Like other fields that appear in each RPC-over-RDMA header, property information is sent in the clear on the fabric with no integrity protection, making it vulnerable to man-in-the-middle attacks.
For example, if a man-in-the-middle were to change the value of the Receive buffer size or the Requester Remote Invalidation boolean, it could reduce connection performance or trigger loss of connection. Repeated connection loss can impact performance or even prevent a new connection from being established. Recourse is to deploy on a private network or use link-layer encryption.
This document does not require actions by IANA.
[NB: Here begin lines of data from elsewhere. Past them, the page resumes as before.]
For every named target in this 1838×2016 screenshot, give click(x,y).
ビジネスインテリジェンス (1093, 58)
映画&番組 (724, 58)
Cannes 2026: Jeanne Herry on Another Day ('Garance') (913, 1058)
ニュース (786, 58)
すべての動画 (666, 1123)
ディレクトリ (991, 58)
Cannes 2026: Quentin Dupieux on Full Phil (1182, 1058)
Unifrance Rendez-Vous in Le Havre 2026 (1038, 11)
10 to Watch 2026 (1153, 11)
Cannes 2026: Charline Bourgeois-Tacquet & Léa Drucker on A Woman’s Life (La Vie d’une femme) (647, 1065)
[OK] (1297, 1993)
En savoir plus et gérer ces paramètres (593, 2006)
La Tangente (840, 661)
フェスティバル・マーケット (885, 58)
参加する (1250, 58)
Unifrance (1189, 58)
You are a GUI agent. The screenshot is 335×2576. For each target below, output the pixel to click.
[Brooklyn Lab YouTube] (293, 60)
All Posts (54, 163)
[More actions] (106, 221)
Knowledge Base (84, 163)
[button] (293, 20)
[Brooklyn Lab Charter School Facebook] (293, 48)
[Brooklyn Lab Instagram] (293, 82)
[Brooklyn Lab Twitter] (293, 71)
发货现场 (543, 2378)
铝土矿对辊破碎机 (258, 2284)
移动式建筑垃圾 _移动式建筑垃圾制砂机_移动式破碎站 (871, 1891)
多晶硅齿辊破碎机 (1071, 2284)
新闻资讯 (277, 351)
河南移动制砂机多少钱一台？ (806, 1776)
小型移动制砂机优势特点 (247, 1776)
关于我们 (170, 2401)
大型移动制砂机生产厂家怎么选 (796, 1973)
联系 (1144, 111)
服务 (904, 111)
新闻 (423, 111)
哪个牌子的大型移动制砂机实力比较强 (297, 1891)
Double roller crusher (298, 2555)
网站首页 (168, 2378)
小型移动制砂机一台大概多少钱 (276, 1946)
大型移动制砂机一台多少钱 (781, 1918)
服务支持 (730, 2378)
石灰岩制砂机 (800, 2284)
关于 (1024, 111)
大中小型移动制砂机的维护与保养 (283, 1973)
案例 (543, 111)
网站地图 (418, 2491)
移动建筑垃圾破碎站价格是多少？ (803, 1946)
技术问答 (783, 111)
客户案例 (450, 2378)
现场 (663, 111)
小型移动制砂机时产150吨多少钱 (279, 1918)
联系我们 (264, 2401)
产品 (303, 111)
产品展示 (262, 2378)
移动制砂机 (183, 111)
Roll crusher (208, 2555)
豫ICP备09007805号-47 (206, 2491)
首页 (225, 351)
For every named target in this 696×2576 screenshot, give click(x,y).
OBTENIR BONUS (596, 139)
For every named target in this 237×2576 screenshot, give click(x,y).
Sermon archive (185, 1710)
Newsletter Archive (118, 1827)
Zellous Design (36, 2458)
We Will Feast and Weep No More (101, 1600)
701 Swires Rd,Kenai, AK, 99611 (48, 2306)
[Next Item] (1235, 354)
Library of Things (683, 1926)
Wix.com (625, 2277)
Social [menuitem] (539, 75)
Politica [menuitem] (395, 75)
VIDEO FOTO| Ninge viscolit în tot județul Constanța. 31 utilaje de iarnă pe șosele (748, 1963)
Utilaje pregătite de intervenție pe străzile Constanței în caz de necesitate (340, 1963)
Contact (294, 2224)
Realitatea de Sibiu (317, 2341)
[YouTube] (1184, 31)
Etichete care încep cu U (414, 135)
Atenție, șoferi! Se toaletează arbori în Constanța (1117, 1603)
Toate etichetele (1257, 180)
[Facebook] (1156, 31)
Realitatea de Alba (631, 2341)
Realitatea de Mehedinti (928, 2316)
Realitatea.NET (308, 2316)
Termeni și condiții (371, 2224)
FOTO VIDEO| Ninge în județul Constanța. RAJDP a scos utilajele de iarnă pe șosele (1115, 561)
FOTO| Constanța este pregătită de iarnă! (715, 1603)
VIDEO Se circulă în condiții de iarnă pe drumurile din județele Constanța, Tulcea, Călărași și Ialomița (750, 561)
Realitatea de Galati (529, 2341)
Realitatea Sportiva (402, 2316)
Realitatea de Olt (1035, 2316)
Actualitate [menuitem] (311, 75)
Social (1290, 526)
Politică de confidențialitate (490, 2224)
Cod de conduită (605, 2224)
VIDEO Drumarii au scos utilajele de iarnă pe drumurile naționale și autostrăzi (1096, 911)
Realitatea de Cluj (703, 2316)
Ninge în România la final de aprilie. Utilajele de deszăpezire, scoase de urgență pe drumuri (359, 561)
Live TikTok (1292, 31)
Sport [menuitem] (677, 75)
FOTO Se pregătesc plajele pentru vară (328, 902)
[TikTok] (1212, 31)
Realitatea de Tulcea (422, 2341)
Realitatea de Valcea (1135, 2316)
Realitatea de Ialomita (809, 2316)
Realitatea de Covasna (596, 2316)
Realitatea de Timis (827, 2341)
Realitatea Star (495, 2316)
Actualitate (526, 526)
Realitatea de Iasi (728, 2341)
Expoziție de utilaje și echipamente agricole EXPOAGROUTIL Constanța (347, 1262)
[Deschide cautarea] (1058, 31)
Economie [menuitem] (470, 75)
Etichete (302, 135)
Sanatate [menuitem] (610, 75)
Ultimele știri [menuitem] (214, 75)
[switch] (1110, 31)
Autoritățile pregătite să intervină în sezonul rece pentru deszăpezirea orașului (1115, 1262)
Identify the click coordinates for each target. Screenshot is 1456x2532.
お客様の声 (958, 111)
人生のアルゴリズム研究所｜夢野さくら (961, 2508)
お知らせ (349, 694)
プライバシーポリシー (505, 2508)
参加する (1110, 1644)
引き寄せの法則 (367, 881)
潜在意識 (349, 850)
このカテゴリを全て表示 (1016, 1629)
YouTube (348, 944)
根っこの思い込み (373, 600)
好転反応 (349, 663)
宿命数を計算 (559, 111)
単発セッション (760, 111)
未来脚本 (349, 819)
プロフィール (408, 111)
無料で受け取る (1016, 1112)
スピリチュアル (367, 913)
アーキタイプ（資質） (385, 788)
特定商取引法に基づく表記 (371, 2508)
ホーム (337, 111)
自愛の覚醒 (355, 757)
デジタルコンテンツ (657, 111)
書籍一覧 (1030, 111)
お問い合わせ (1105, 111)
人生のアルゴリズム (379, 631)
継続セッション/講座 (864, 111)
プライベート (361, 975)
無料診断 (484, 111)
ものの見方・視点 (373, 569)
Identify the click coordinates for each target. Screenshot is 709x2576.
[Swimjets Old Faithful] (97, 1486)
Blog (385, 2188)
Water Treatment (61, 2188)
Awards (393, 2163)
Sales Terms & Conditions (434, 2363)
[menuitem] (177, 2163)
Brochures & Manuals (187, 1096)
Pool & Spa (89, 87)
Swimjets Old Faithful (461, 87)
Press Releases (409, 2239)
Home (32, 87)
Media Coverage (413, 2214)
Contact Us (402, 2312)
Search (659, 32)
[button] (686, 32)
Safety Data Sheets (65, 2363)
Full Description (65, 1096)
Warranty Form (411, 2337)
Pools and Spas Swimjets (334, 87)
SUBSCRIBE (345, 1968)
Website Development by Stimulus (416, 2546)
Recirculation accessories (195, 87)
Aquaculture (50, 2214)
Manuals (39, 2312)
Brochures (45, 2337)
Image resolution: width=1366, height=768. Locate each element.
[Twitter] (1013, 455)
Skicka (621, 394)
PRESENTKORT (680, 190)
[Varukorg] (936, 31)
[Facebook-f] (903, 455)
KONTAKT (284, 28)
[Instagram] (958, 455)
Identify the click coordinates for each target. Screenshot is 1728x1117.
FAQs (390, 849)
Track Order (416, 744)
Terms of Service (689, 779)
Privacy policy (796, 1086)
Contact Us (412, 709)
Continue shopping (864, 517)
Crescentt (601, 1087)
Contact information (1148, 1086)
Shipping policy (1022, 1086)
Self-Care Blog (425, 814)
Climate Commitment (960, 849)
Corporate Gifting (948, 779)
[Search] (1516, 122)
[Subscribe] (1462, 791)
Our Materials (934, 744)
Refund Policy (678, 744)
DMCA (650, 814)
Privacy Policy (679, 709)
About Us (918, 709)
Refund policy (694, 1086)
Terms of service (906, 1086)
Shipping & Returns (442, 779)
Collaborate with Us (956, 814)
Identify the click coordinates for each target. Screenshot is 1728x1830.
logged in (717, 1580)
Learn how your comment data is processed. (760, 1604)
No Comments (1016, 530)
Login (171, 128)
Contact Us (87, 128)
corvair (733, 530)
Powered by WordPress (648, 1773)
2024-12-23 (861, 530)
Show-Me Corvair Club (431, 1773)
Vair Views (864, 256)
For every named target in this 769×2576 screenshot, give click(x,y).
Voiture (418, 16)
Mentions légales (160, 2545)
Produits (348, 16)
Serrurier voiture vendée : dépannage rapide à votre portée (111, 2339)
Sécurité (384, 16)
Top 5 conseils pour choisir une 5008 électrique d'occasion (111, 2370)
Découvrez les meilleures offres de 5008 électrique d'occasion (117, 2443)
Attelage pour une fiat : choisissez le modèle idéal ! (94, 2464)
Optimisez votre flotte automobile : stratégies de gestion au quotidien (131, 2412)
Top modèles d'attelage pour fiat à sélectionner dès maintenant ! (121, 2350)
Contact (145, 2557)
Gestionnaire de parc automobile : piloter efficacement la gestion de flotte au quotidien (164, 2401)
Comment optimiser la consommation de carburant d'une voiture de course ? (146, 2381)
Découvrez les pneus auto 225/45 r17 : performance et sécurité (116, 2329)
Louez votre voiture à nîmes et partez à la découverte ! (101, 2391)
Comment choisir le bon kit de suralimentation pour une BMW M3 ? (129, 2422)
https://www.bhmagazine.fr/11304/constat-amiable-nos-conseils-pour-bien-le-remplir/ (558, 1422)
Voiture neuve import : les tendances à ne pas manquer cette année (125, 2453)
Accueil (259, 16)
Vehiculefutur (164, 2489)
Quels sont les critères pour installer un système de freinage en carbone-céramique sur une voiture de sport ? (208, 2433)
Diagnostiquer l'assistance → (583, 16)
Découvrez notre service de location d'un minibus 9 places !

[RFC2119] | Bradner, S., "Key words for use in RFCs to Indicate Requirement Levels", BCP 14, RFC 2119, DOI 10.17487/RFC2119, March 1997. |
[RFC4506] | Eisler, M., "XDR: External Data Representation Standard", STD 67, RFC 4506, DOI 10.17487/RFC4506, May 2006. |
[RFC5531] | Thurlow, R., "RPC: Remote Procedure Call Protocol Specification Version 2", RFC 5531, DOI 10.17487/RFC5531, May 2009. |
[RFC8166] | Lever, C., Simpson, W. and T. Talpey, "Remote Direct Memory Access Transport for Remote Procedure Call Version 1", RFC 8166, DOI 10.17487/RFC8166, June 2017. |
[RFC8174] | Leiba, B., "Ambiguity of Uppercase vs Lowercase in RFC 2119 Key Words", BCP 14, RFC 8174, DOI 10.17487/RFC8174, May 2017. |
The authors gratefully acknowledge the work of Brent Callaghan and Tom Talpey on the original RPC-over-RDMA version 1 specification (RFC 5666). The authors also wish to thank Bill Baker, Greg Marsden, and Matt Benjamin for their support of this work.
The XDR extraction conventions were first described by the authors of the NFS version 4.1 XDR specification [RFC5662]. Herbert van den Bergh suggested the replacement sed script used in this document.
Special thanks go to Transport Area Director Spencer Dawkins, NFSV4 Working Group Chairs Spencer Shepler and Brian Pawlowski, and NFSV4 Working Group Secretary Thomas Haynes for their support.